As the economy expands, there is an increase in the demand for money not in the sense that the economy needs more accounting units. One is enough. It is because expansion requires more circulating media. The Federal Reserve can only know this demand is consistent with an honest unit of account if demand shows up as a fall in the price of gold. If gold falls from $350 to $349, we know, and Greenspan and his colleagues should know, that the world would like a little bit more liquidity — in the form of non interest-bearing debt of the U.S. Government — either cash or bank reserves. So if economic expansion should be occurring coincident with an increase in the demand for money, interest rates would not have to rise, and they could even fall, if the market understands that the U.S. government is going to maintain an honest accounting unit indefinitely.

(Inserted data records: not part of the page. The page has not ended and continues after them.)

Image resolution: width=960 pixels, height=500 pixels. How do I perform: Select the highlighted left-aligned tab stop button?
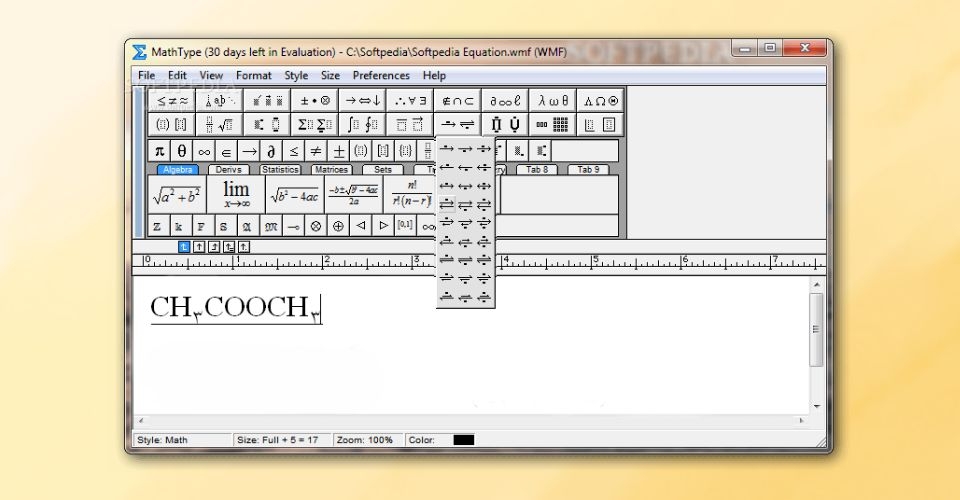coord(184,246)
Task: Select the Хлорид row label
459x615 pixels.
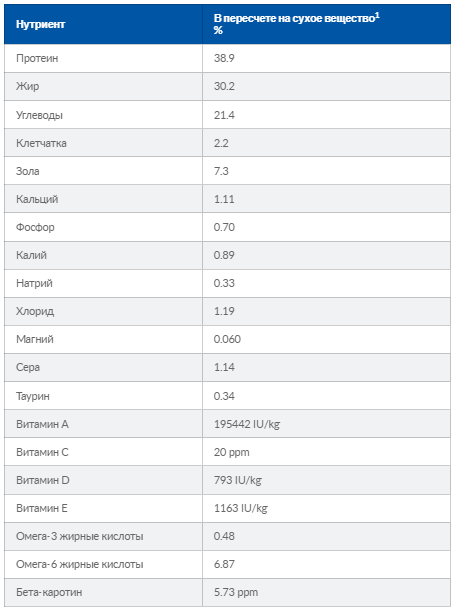Action: coord(35,311)
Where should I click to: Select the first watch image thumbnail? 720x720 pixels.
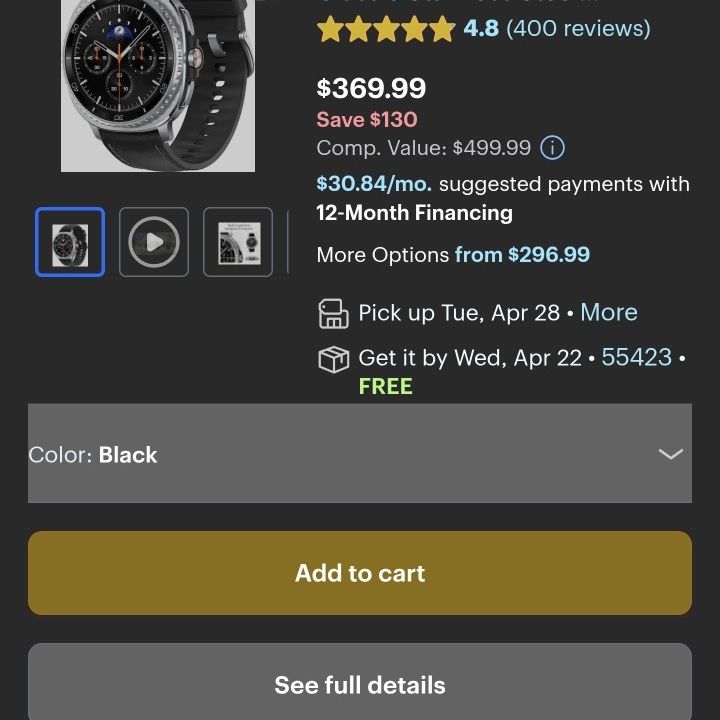click(x=70, y=242)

When I presented the core of this lesson last May 16, the gold price was more or less at $350, although it had declined to $340 for a while. Even at $350, the dollar had become more valuable relative to gold by $35, a 10% deflation. This in itself would cause some grief to dollar debtors who had borrowed when gold was at $385, especially if they had used gold for collateral. Gold had risen to $385 from $350 in November 1993, so it did not have time to cause a general rise in the entire price level of 10%. A return to $350 would not cause terrible damage, only distress here and there. The distress was also limited by the cut in the capital gains tax, which increased the rewards to successful risk-taking. The tax cut in itself powered an increase in the demand for dollar liquidity that produced the deflation in gold. To see the dollar/gold price decline to $310 in five months since we presented this lesson in May requires an entirely new set of anxieties. Because gold has not been at this level for 17 years, except for brief dips in 1982 and 1985, our model leads us to believe that unless Greenspan adds liquidity, it will cause painful adjustments for as long as it takes to bankrupt dollar debtors, businesses and households, all around the world. The United States itself may experience only a slowing of growth, not recession, because the tax cut this year lifts activity in the exchange economy while the deflation lowers it. For those countries, like Japan, Thailand and others in Asia that are both deflating their money and adding taxes on commerce, there would have to be a fall from the current equilibrium, which is what we mean by recession.